Take the line that holds "Instruction: Open envelope" and every line after it to the end of the entries, and repeat them exactly without the pictures.
*** PROVIDED ENTRIES Section Begins ***
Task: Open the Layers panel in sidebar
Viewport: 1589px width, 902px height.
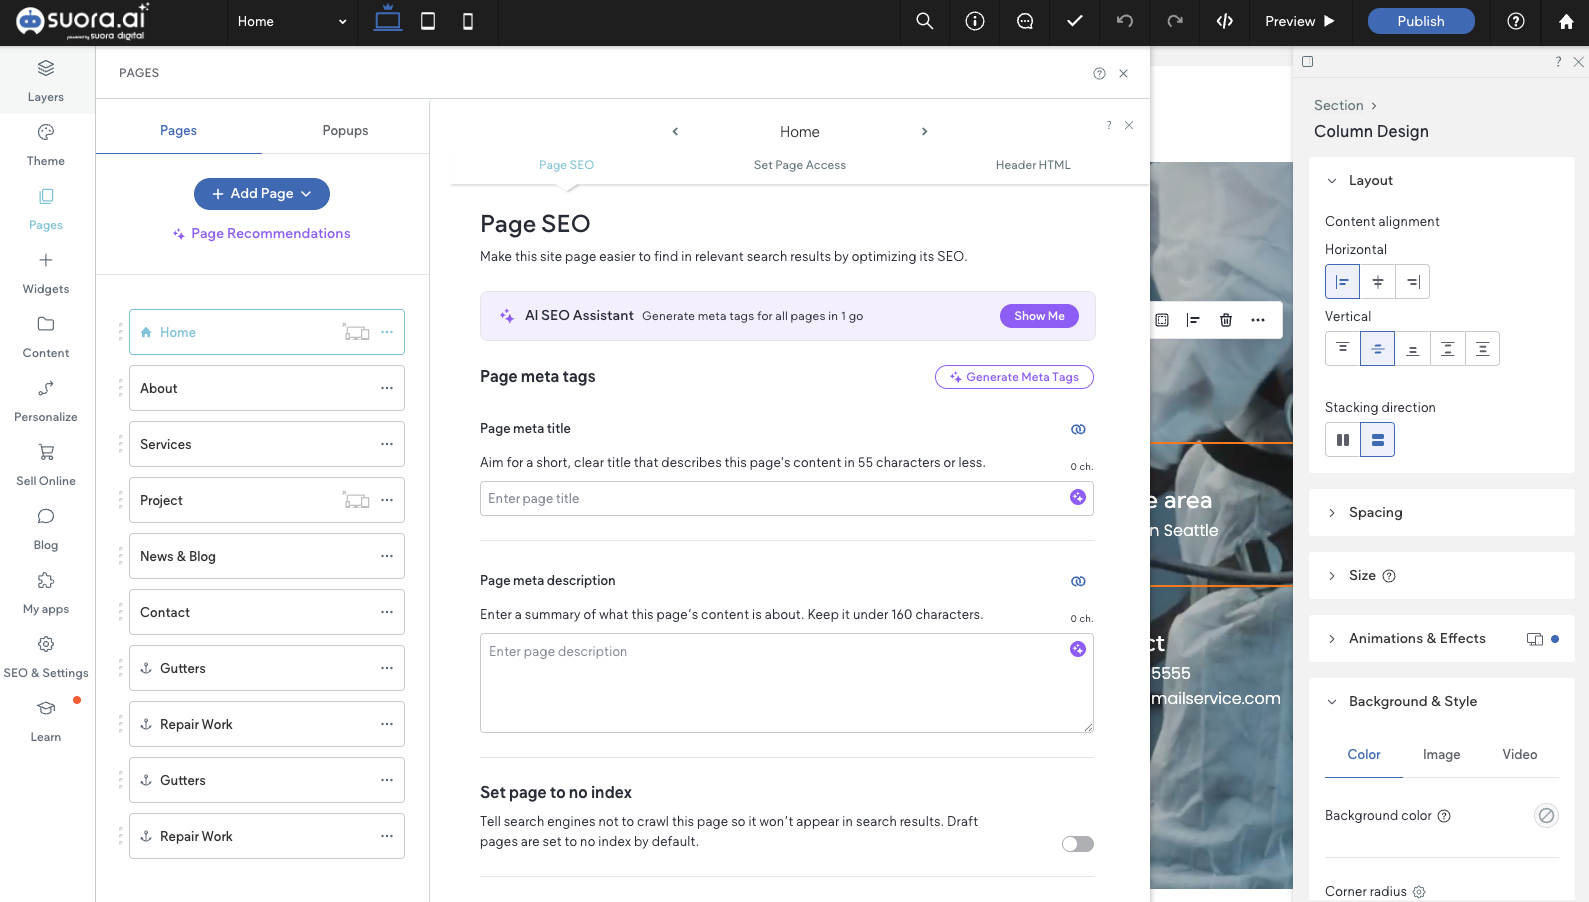Action: click(x=46, y=80)
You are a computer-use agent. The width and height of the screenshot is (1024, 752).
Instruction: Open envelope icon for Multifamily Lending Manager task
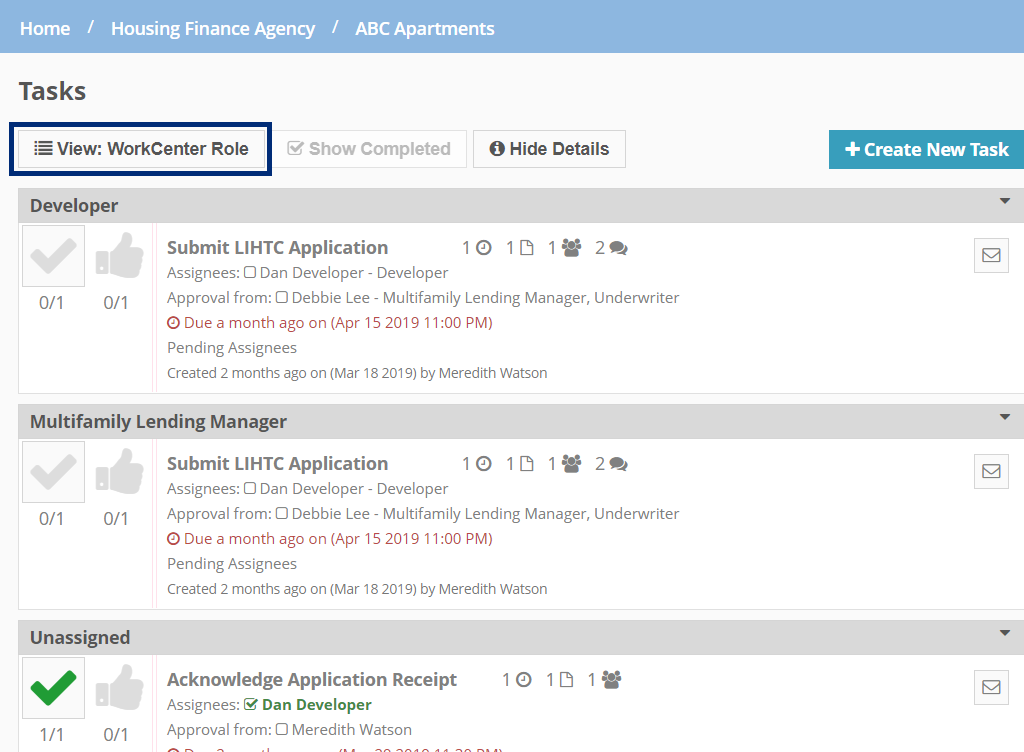tap(991, 471)
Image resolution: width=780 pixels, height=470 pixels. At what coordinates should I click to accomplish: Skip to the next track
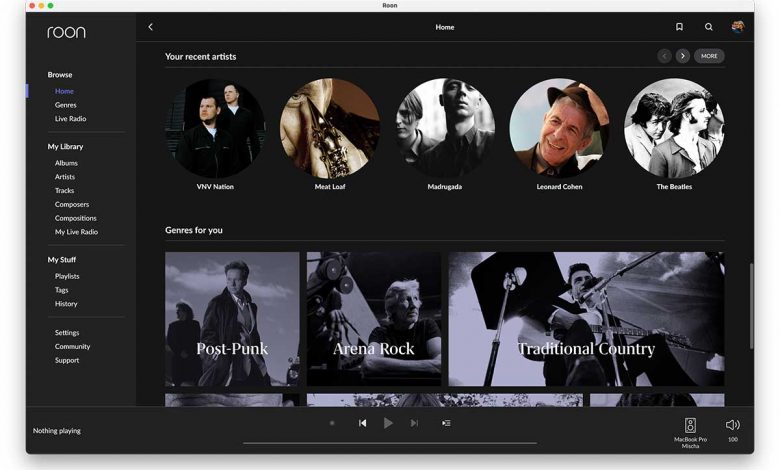[414, 423]
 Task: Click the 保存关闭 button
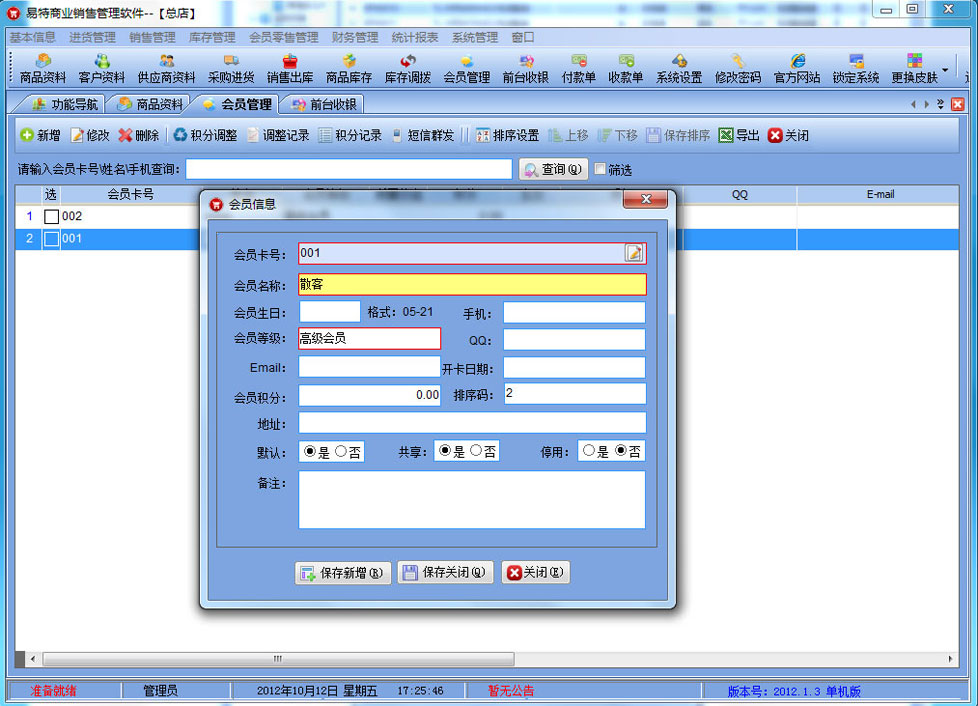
*** PROVIDED ENTRIES Section Ends ***
EXPECTED OUTPUT:
Instruction: Open envelope icon for Multifamily Lending Manager task
tap(991, 471)
Image resolution: width=780 pixels, height=470 pixels. At what coordinates should I click to accomplish: Skip to the next track
[414, 423]
 Task: Click the 保存关闭 button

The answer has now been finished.